At the time of Shows’ Stage 2 diagnosis, doctors found two lumps. By the time she started chemotherapy and had a computed tomography scan, the cancer had already spread, and now there were four tumors. Her medical oncologist, Mohammad Fekrazad, M.D., set up a treatment plan for Shows, including six rounds of chemotherapy between March and June 2018 to shrink the tumors at City of Hope’s Santa Clarita clinical network site, less than 5 miles from her house. 

She made every effort to keep her children’s routines in place, even as she was undergoing treatment. “My daughter was 4 and my son was 8, and they really didn’t understand what was going on,” she recalls. “We didn’t tell them I had cancer. We kept it very much like, ‘Mom’s sick. She’s taking these medicines. It makes her really tired and makes her hair fall out. She can’t go to work.’ My son still went to soccer practice and games every week, and my daughter still went to preschool and dance. We had lots of family and friends helping us keep their lives as normal as possible.”

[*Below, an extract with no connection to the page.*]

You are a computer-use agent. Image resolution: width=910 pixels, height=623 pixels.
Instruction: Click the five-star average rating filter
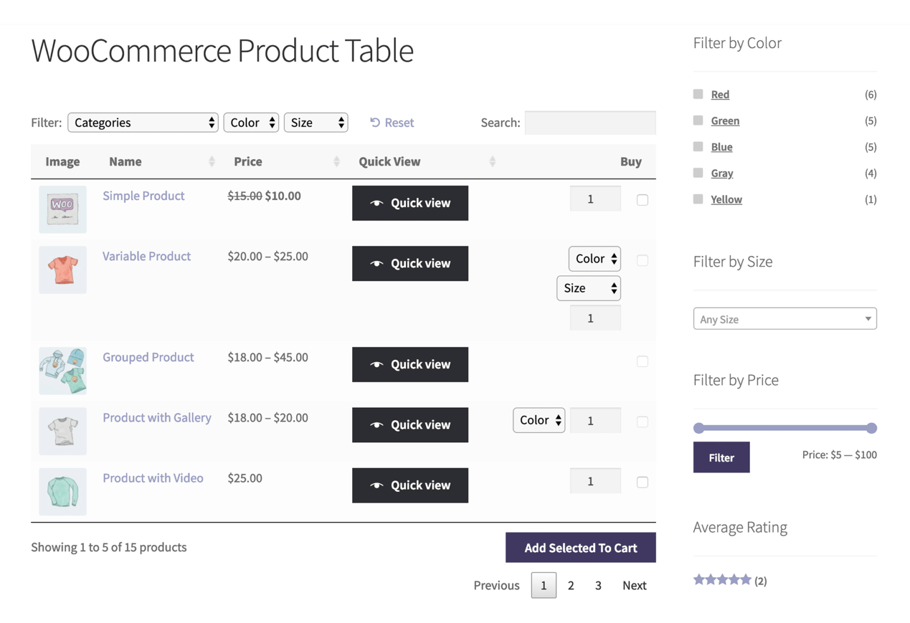[722, 580]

After completing chemotherapy, Shows had a double mastectomy that July at the main City of Hope campus in Duarte. Ten lymph nodes were removed during the surgery. “The double mastectomy was my personal choice, and it also was recommended by my breast oncologist,” says Shows, who underwent genetic testing (no inherited mutations were found). “My cancer seemed to be more on the aggressive side, especially since I was diagnosed young and it was HER2+ cancer,” she continues. “I really feel like I caught it at the right time. If it was any farther along, my story could have been different.”

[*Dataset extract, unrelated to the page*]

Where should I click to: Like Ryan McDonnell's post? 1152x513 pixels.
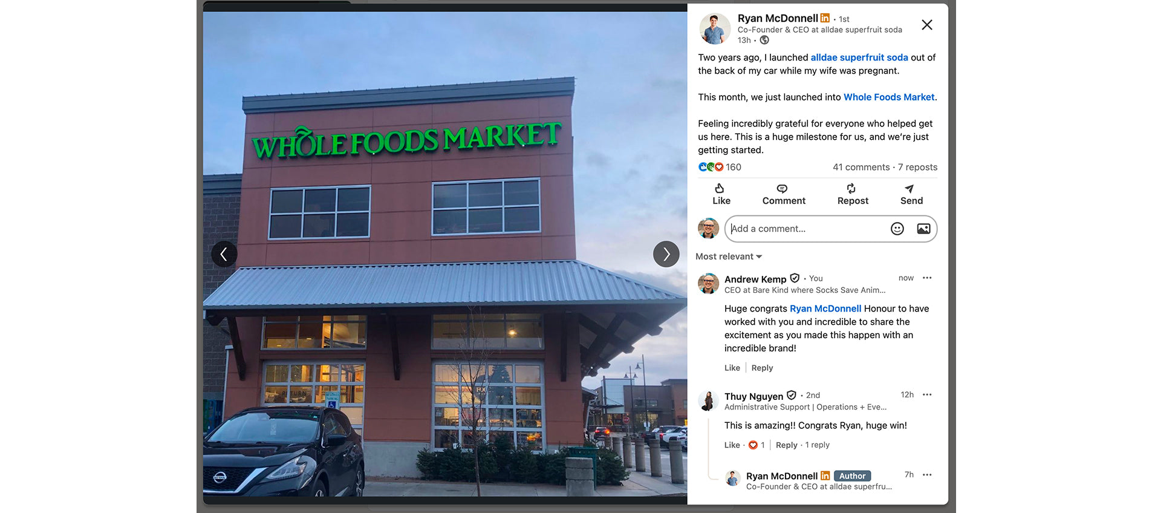pos(721,195)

Meet Surgical Oncologist I. Benjamin Paz, M.D.
I. Benjamin Paz, M.D.

With Paz, clinical professor in the Division of Surgical Oncology, Department of Surgery, as her surgical oncologist, working alongside a plastic surgeon, Shows was able to undergo her mastectomy and reconstruction concurrently. “Everything was going great,” she says — until she developed a “super rare infection” in one of her breasts. Sanjeet S. Dadwal, M.D., professor and chief in the Division of Infectious Diseases, diagnosed the type of infection she had and started IV antibiotics. Emergency surgery in February 2019 and removal of her implant followed. It was replaced after six months of healing. 

But it wasn’t over. Shows still had to endure 12 months of infusions of a monoclonal antibody called Herceptin that specifically targets the HER2+ protein on cancer cells — going once every four weeks. The drug works by blocking the ability of the cancer cells to receive chemical signals that tell the cells to grow.

“It’s like an extension of your chemo, but it doesn’t make you as sick,” Shows explained. After her last Herceptin infusion, on May 24, 2019, she rang the bell at the Santa Clarita site. She has remained cancer free ever since: “I do blood tests every six months, an ultrasound annually and I am taking tamoxifen [an estrogen modulator] for the next 10 years.”

“When I was diagnosed with cancer, there was just no doubt in my mind that I was going to City of Hope,” Shows said. Her medical oncologists — first Fekrazad, and later Thomas Joseph, M.D., both of whom worked out of the Santa Clarita clinical network site — “were so helpful in explaining everything and keeping me informed. They knew I worked in health care, but I think they do it with all their patients.”

“I’ve always loved my job, meeting our patients and working with our doctors,” Shows said. Her experiences as a cancer survivor may not have changed her work, but having walked in the shoes of a patient, “I see it from the other side now.”